Maybe you realize you could include more facts in your posts, but you’d need some time to dig them up. Maybe you look back at your posts and notice how much better and tighter the whole thing could be. You have a set of posts that all go together and you decide to write a book to put a fence around everything you’ve thought about for the last year or whatever, and put a bow on it. In the end, you’re still not setting out to write a book out of nothing but ambition. You explore ideas you find valuable and interesting and you keep writing. After something like a few months of writing you’ll find yourself returning to the same topics and you’ll have enough there to serve as the bones for a book. In the end, there should always be a common thread and some core or landmarks in there.
A book is an accomplishment, but so is an essay and even a spicy tweet. What matters isn’t the accomplishment, but whether the thing you’re creating makes sense as a tweet, a tweet thread, a little 3 paragraph post on Substack, an essay, a collection of essays, a book, a collection of books, etc.
Instead of writing from the outside in, you write from the inside out.
And you shouldn’t be “trying” to find the core, or trying to punch up the core you do have beyond reason. The core is what it is. The threads are what they are. So this writing process I’m proposing isn’t about trying to find a list of things any good work needs to have and then trying to hit those points, but for you to take the good ideas you do have, and do those ideas justice.
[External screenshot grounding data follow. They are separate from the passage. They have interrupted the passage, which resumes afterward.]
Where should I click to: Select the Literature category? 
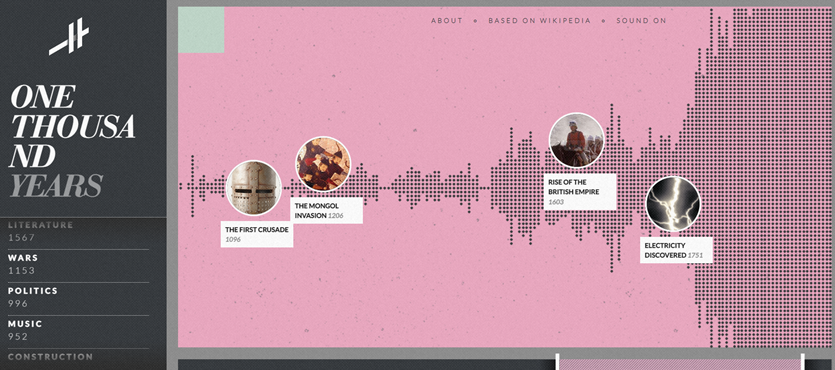[x=78, y=232]
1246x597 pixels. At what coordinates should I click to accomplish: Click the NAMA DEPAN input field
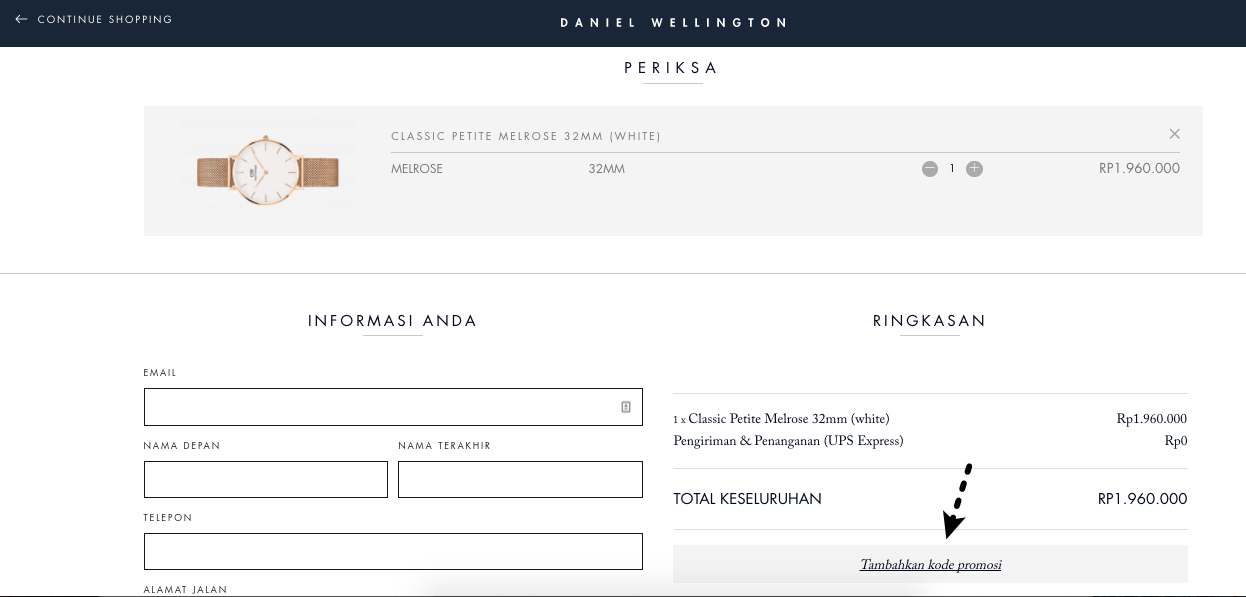[x=265, y=479]
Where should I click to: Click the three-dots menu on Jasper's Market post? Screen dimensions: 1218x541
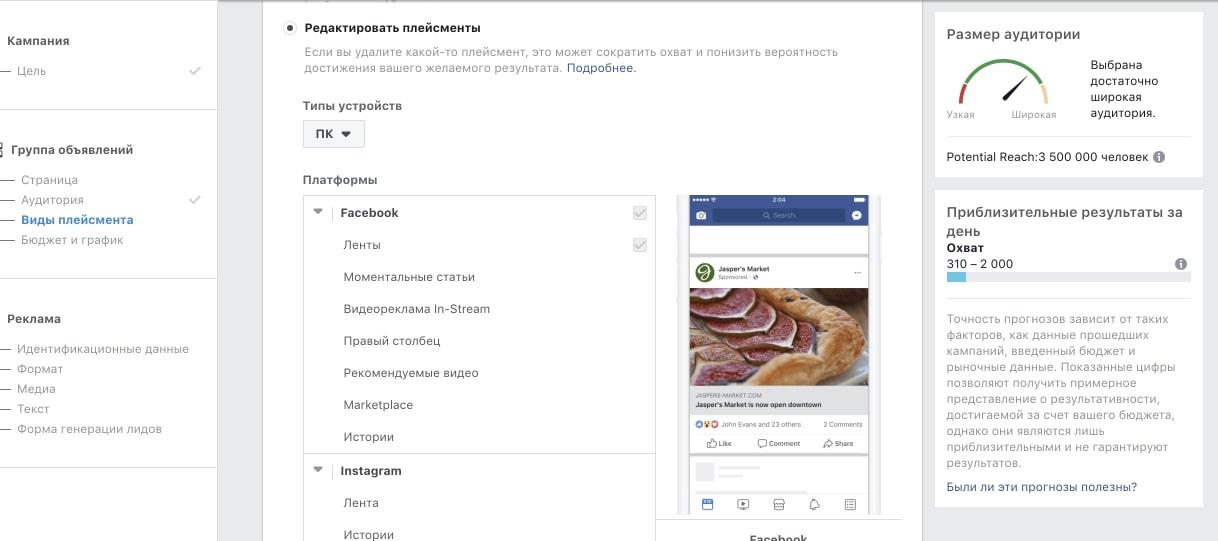857,273
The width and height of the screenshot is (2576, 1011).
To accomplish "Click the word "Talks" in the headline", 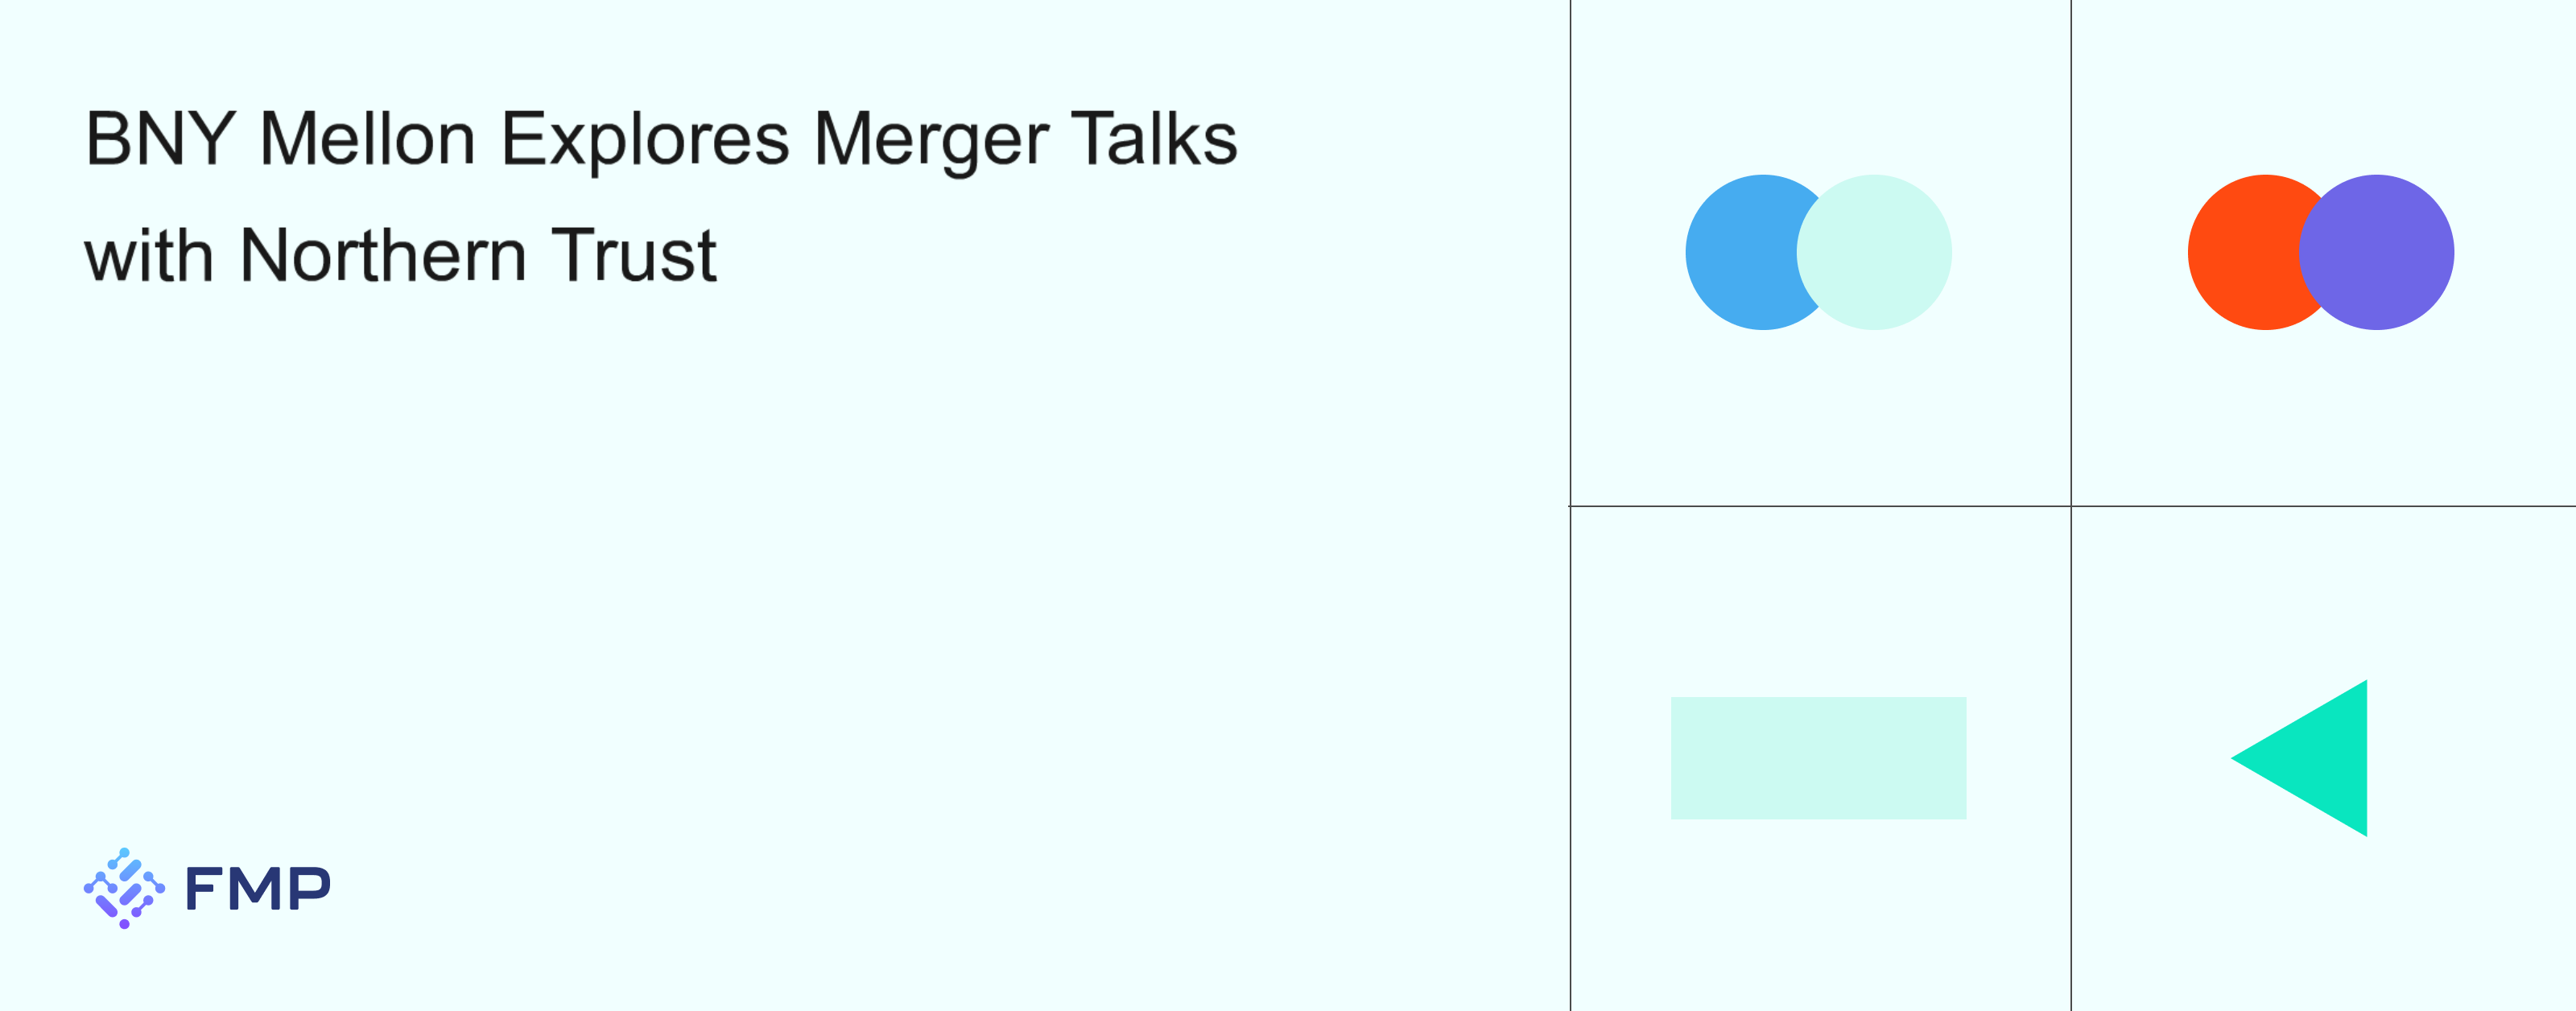I will pyautogui.click(x=1154, y=139).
Instead of writing from the outside in, you write from the inside out.
Maybe you’re a big reader and have a refined taste in literature. This is great, but you’ll never write a book like that and you know it. Actually, you might. But my point is that writing is a means to an end. The goal isn’t a book, but for some thought to reach someone’ and cause them to do something.
If the stakes to getting every word right are that high, you’re not writing from your heart. You’re in a hostage situation and your problem isn’t that you can’t write, but that you’re in a hostage situation.
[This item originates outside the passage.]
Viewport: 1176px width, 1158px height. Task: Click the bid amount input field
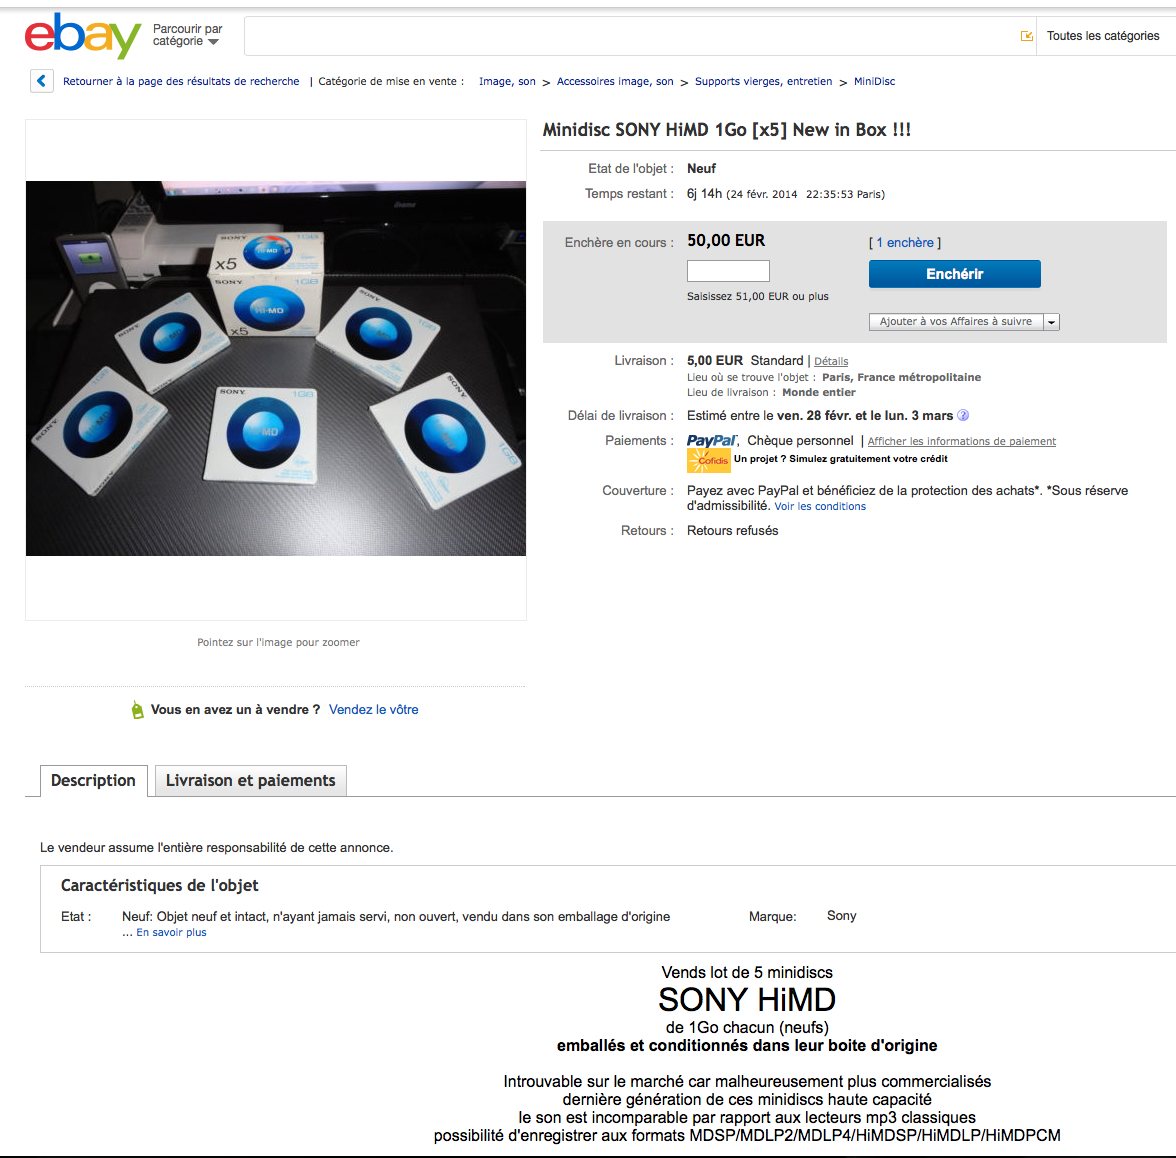tap(728, 271)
Think about all the times you’ve had trouble figuring out what to say. Say it’s a message to a lover. If the stakes to getting every word right are that high, you’re not writing from your heart. You’re in a hostage situation and your problem isn’t that you can’t write, but that you’re in a hostage situation. Maybe the right answer there is to call a friend.
If you have insights, you write them out. And as you have more, you get better at writing. And maybe you return to an idea you’ve had long ago and you can finally do it complete justice, but you would never have gotten good at writing if you never started writing down what you thought, and publishing in whatever way you can and getting any kind of audience that responds to what you have to say.
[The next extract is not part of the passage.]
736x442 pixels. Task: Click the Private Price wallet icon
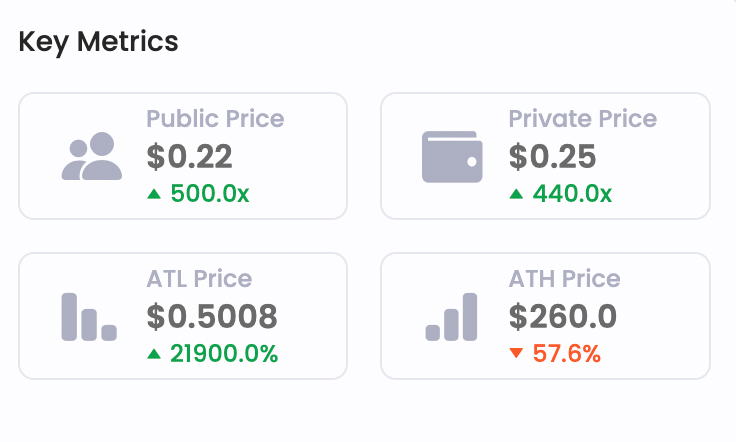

I think one of the biggest tragedies of the education system is that education is a special profession separate from practice. I get the benefits of the educational establishment, but you don’t want to forget what it ultimately exists for. The goal is to make you an informed voter. The goal isn’t to make you a writer, a poet, a scientist, or anything else. Individual teachers might be excited to see their students get into these subjects, but unless the teachers are themselves making a living off this work, it’s hard for them to convey what it means to succeed in these professions.
We teach students grammar not so they know how to write, but arguably so that they can spot good writing from bad. It’s much easier to validate something than to create it. So it might take time to actually get good. That’s totally fine. And this idea of finding your voice — why? You have a voice when you speak. Use that voice. Find the punctuation that makes it sound like you when you speak.